**What you need to do:** Restate the paragraph of the abstract below that begins "A vital task is to develop" as a short bulleted list that keeps its main facts.

Marina V. Tumbinskaya
E-mail: [email protected]
Bulat I. Bayanov
E-mail: [email protected]
Ruslan Zh. Rakhimov
E-mail: [email protected]
Nikita V. Kormiltcev
E-mail: [email protected]
Alexander D. Uvarov
E-mail: [email protected]
Kazan National Research Technical University named after A.N. Tupolev Address: 10, Karl Marx Street, Kazan 420111 Russia
Abstract
These days one of the main problems that must be solved to ensure information security in cloud services for corporations as well as for individual clients is to correctly identify and predict hacking in the network traffic. This paper presents statistics on information security threats, provides classification of information security threats for cloud services, identifies hackers' goals, and proposes countermeasures.
A vital task is to develop an effective method that could be used to protect cloud services from various network threats, as well as to analyze the network traffic. For these purposes, we chose a method based on an additive time series model, which allows us to predict the undesirable network traffic. To test this method, we obtained quantitative parameters for the undesirable traffic by simulating a network attack and collecting empirical data that describe this process. We used special software that simulates a network attack, and software that records and processes all the empirical data needed for the research.
Using the data obtained, we analyzed the efficiency of the method based on the additive time series model. We demonstrated that this method is also applicable for research into the general dynamics of the number of network attacks in cyberspace. This method also allows us to reveal how the dynamics of the number of hacker network attacks depends on season, date, or time. The results show that, based on data describing the network traffic, one can identify and predict the undesirable hacker threats.

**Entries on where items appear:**
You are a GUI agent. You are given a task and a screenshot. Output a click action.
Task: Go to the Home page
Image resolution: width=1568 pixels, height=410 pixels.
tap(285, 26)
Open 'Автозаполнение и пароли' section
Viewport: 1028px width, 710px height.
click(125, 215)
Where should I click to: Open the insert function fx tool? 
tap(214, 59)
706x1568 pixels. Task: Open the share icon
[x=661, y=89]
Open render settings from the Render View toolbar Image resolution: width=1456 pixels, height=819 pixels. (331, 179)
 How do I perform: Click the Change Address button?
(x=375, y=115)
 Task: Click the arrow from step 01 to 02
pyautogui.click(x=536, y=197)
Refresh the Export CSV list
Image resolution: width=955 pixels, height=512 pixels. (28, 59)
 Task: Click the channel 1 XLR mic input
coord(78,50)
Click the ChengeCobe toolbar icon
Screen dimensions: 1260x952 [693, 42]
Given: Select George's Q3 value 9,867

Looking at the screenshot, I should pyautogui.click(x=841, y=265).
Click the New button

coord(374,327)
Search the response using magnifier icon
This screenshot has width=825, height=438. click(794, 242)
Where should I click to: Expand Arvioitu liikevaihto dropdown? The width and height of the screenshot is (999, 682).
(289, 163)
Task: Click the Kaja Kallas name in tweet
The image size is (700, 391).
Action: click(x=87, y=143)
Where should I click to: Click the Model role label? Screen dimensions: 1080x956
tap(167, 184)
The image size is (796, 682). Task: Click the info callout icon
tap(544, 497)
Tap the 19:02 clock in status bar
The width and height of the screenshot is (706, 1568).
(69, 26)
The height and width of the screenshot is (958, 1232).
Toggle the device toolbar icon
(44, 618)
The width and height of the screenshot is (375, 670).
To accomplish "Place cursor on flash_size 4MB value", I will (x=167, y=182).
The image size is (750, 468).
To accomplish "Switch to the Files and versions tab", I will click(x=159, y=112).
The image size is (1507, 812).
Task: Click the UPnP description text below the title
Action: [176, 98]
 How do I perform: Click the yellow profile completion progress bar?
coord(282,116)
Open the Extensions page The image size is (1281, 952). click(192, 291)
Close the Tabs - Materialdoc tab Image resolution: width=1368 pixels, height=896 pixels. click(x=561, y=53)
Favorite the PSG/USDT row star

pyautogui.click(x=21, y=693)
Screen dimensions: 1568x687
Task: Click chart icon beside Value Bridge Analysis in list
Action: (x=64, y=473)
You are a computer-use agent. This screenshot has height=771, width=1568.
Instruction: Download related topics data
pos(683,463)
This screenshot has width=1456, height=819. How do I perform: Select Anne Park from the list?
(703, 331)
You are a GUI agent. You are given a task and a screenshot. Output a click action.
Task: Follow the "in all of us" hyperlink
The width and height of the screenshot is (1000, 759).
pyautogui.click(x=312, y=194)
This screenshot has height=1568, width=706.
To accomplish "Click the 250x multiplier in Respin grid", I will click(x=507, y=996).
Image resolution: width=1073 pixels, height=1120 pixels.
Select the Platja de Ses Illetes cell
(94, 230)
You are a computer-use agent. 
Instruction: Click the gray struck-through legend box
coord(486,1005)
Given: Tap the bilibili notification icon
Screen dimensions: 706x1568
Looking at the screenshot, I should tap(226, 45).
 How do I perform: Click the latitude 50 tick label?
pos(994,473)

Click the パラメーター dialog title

**Task response:**
- The goal is an effective method to protect cloud services from network threats and to analyze network traffic.
- The chosen method is based on an additive time series model, which can predict undesirable network traffic.
- To test it, the authors simulated a network attack and collected empirical data on the undesirable traffic.
- Special software simulated the attack, and other software recorded and processed the data.